GJPPS.MS.ID.555841

Abstract

Alzheimer’s disease (AD) is the most common cause of dementia. Nearly, 44 million people are suffering from AD or other dementias worldwide. Around 6.1 million of senior citizens suffer from AD in India. The exact cause of AD is not known. Alzheimer’s disease pathology is characterized by the formation and accumulation of misfolded proteins (beta amyloid and Tau) in the form of plaques and tangles, in the brain. AD mostly affects the aging population and the available pharmacological therapies are still not very much effective to prevent disease progression. In this study, we compared the effects of Zamzam water with memantine in AD induced rat model and found that it plays a neuroprotective role similar to memantine in AD induced rat brain tissues. We observed that beta amyloid, Tau, p53, and ApoE4 were downregulated in the hippocampus of AD-induced rats, which could be upregulated by pre-treatment with STZ. This study suggests a neuroprotective effect of Zamzam water in AD induced rats’ model. However, more studies are needed for further validation.

Keywords:Zamzam Water; Memantine; Alzheimer ’s Disease; Memory; ApoE4; p53

Abbreviations:AD: Alzheimer’s Disease; NCD: Neurocognitive Disorder; ADLs: Activities of Daily Living; CEIs: Cholinesterase Inhibitors; NMDA: N-methyl-D-aspartate; STZ: Streptozotocin; IAEC: Institutional Animal Ethics Committee; OFT: Open Field Test

Introduction

Alzheimer’s disease (AD) is widely recognized as the prototypical and most prevalent form of major neurocognitive disorder (NCD). It is a chronic, progressive neurodegenerative condition primarily affecting the elderly population and is characterized by a gradual decline in cognitive abilities, functional independence, and behavioral stability. The disease typically begins with subtle deficits in memory- particularly short-term memory- and over time progresses to involve more complex cognitive domains, including executive functions (such as reasoning, problem-solving, and planning), visuospatial skills, language abilities, and motor coordination. Other hallmark symptoms include impaired praxis (the ability to perform purposeful movements), making even routine tasks increasingly difficult [1].

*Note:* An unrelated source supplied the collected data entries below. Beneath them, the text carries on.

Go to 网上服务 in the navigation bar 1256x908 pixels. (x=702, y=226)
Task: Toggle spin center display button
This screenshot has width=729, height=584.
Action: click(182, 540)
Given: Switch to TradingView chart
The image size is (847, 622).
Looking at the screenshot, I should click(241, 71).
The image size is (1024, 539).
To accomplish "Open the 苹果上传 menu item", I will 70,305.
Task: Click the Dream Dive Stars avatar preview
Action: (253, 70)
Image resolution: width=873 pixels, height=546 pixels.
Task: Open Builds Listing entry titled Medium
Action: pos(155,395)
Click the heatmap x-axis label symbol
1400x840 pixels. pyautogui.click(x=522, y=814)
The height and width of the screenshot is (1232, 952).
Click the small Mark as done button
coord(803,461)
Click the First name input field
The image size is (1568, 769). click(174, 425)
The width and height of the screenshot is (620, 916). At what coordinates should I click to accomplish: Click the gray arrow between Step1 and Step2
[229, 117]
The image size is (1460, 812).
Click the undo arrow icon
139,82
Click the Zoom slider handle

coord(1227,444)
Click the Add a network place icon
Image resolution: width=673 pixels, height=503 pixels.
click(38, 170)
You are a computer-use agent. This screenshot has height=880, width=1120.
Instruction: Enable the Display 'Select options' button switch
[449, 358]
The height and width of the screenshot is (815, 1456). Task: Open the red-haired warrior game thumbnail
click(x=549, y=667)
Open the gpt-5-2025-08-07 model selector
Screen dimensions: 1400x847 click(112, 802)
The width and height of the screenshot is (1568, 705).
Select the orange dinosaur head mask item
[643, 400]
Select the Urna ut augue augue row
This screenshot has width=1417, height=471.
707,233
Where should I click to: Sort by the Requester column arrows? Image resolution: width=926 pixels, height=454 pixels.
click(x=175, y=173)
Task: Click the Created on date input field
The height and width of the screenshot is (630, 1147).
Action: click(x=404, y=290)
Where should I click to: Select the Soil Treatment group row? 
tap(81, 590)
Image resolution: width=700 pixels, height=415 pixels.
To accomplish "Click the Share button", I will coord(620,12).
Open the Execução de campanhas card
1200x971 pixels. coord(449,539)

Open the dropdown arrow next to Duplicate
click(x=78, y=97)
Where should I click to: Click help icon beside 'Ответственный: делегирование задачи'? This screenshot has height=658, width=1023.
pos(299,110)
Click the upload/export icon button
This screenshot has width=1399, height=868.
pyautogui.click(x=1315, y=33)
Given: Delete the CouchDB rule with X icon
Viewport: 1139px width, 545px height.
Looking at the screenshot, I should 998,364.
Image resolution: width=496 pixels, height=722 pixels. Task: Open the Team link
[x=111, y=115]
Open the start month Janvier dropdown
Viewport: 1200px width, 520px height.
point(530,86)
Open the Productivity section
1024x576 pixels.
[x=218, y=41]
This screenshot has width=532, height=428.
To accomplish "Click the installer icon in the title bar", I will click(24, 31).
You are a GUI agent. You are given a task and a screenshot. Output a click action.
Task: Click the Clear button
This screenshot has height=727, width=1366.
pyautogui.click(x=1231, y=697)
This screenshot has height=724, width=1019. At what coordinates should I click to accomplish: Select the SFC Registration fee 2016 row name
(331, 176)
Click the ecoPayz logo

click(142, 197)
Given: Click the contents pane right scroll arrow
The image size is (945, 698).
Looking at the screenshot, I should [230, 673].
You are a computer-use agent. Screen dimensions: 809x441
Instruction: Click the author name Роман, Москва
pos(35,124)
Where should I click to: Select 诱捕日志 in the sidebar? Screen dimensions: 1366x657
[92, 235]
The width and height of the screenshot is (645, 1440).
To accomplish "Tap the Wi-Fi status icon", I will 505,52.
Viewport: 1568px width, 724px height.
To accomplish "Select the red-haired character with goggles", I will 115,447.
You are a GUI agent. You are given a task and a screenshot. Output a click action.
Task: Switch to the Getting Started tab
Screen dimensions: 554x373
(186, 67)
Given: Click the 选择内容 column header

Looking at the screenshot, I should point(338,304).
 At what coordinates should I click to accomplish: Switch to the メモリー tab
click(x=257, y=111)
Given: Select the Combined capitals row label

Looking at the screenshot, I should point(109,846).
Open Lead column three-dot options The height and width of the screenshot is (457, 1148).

As AD advances, individuals experience increasing difficulty in performing basic and instrumental activities of daily living (ADLs), such as cooking, managing finances, or personal hygiene. This erosion of independence significantly affects quality of life and imposes a growing burden on caregivers and healthcare systems. Importantly, AD is not limited to cognitive deterioration alone; neuropsychiatric symptoms are also common. These include depression, anxiety, apathy, agitation, hallucinations, and delusions, which not only exacerbate caregiver stress but may also appear before overt cognitive symptoms become apparent, complicating early diagnosis and management [2].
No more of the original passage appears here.